Exercise goal: Please render the lines below as a numbered list, skipping any blank lines and leaving the pictures out.

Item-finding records
--- BEGIN ---

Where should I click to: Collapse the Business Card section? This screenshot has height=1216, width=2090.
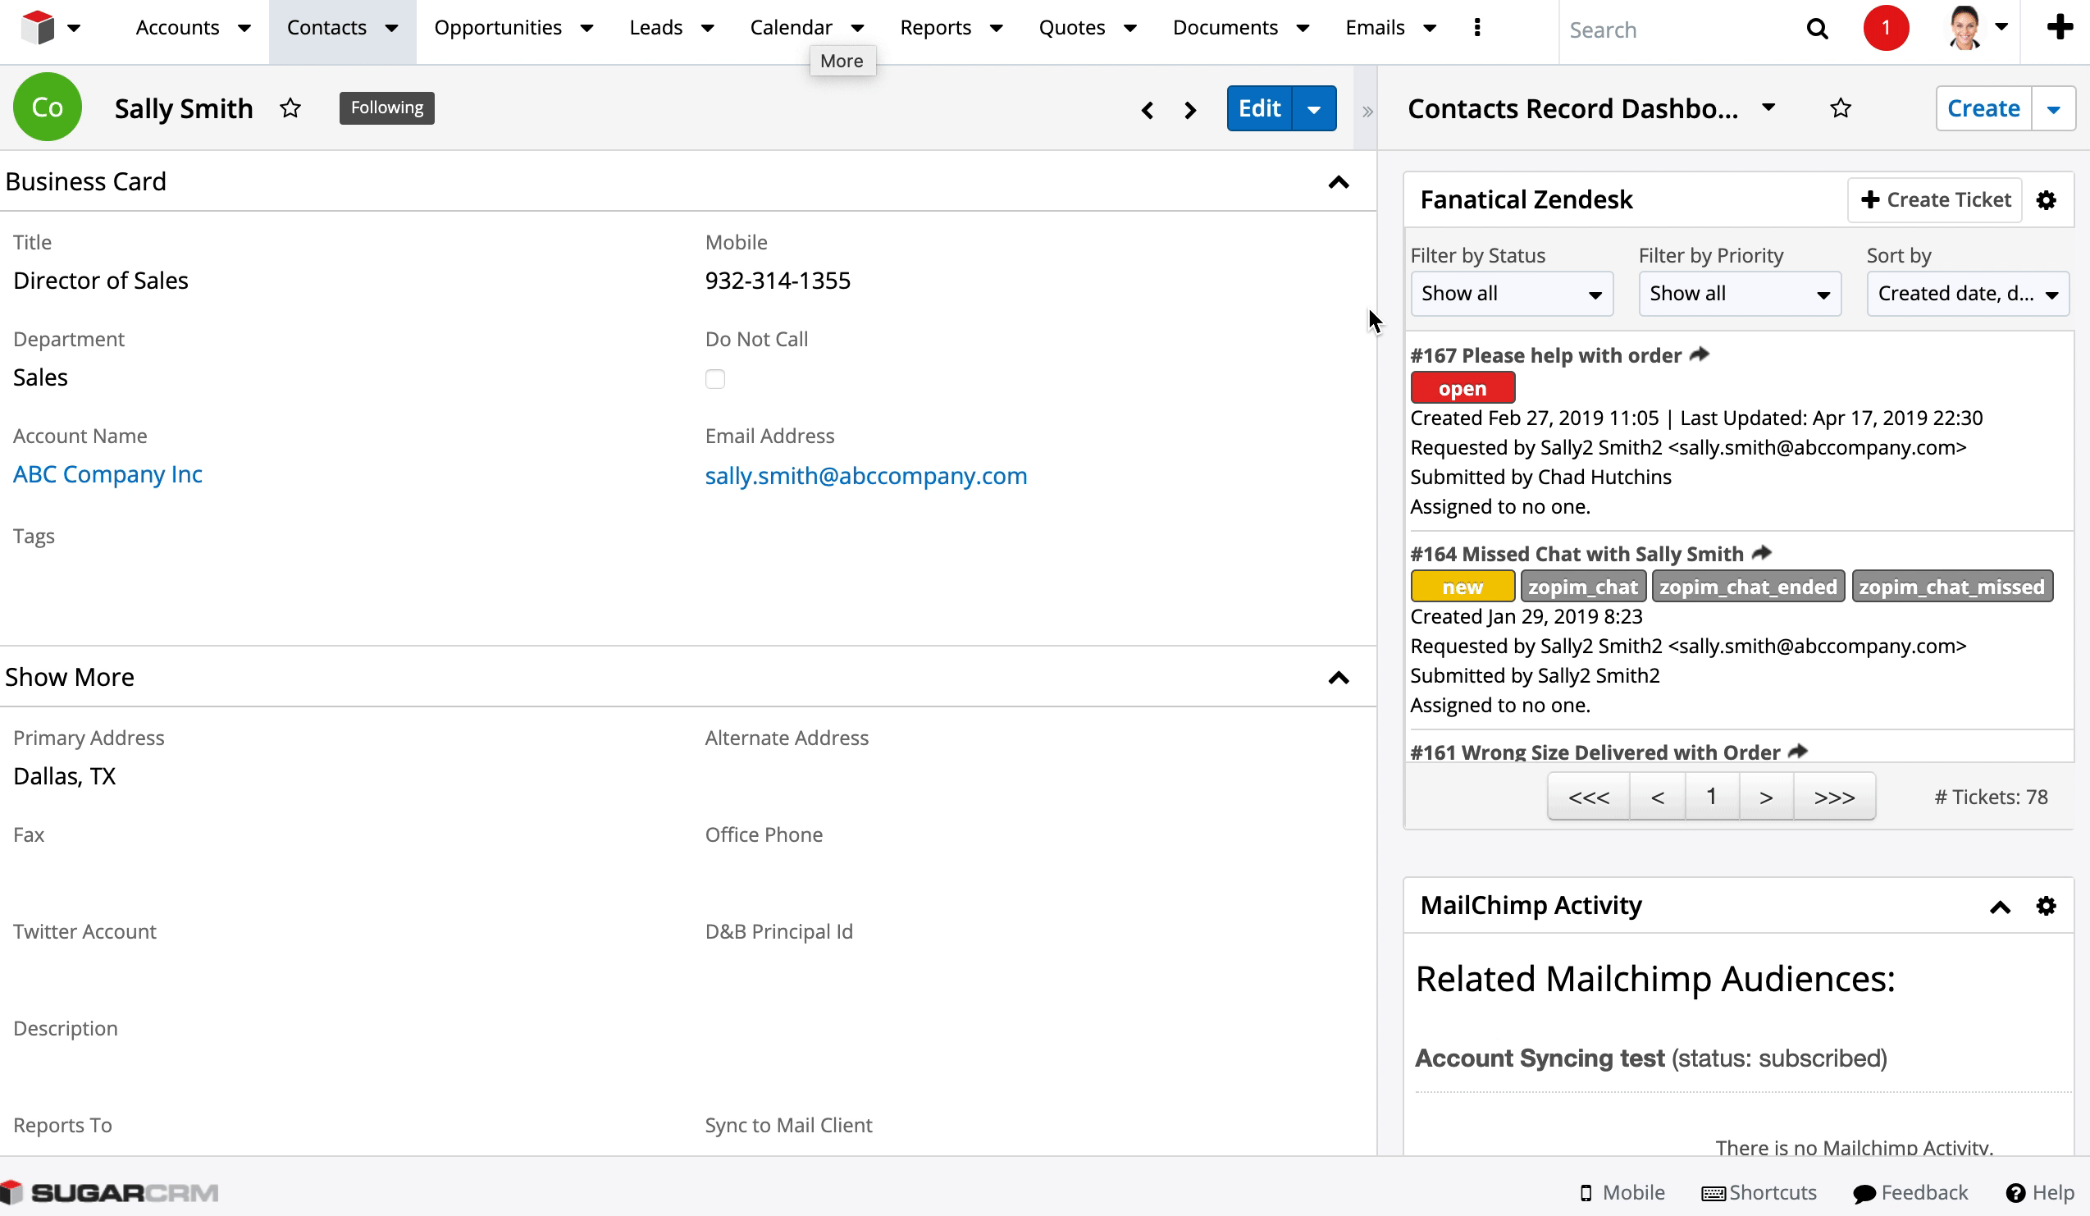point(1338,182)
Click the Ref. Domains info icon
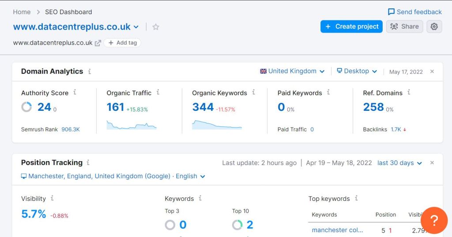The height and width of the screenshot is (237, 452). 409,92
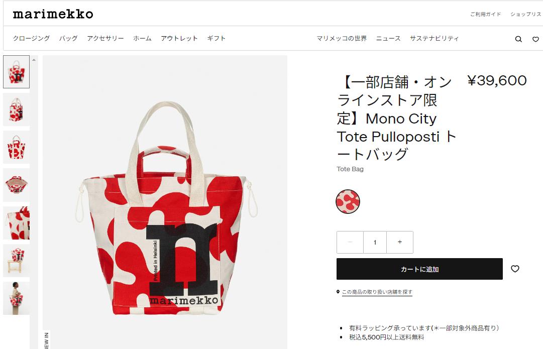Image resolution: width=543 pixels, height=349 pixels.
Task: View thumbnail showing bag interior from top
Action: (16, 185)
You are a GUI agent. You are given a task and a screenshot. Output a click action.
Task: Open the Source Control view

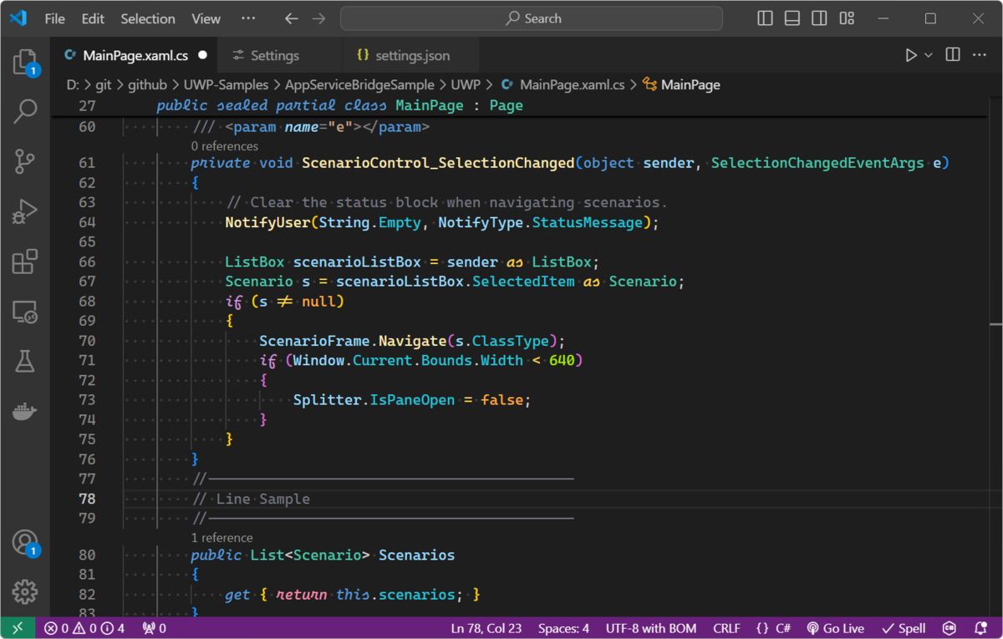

--- END ---

Exercise answer:
1. Where should I click to: Collapse the Business Card section? This screenshot has height=1216, width=2090.
2. point(1338,182)
3. Click the Ref. Domains info icon
4. The height and width of the screenshot is (237, 452). 409,92
5. Image resolution: width=543 pixels, height=349 pixels.
6. Task: View thumbnail showing bag interior from top
7. Action: (16, 185)
8. You are a GUI agent. You are given a task and a screenshot. Output a click action.
9. Task: Open the Source Control view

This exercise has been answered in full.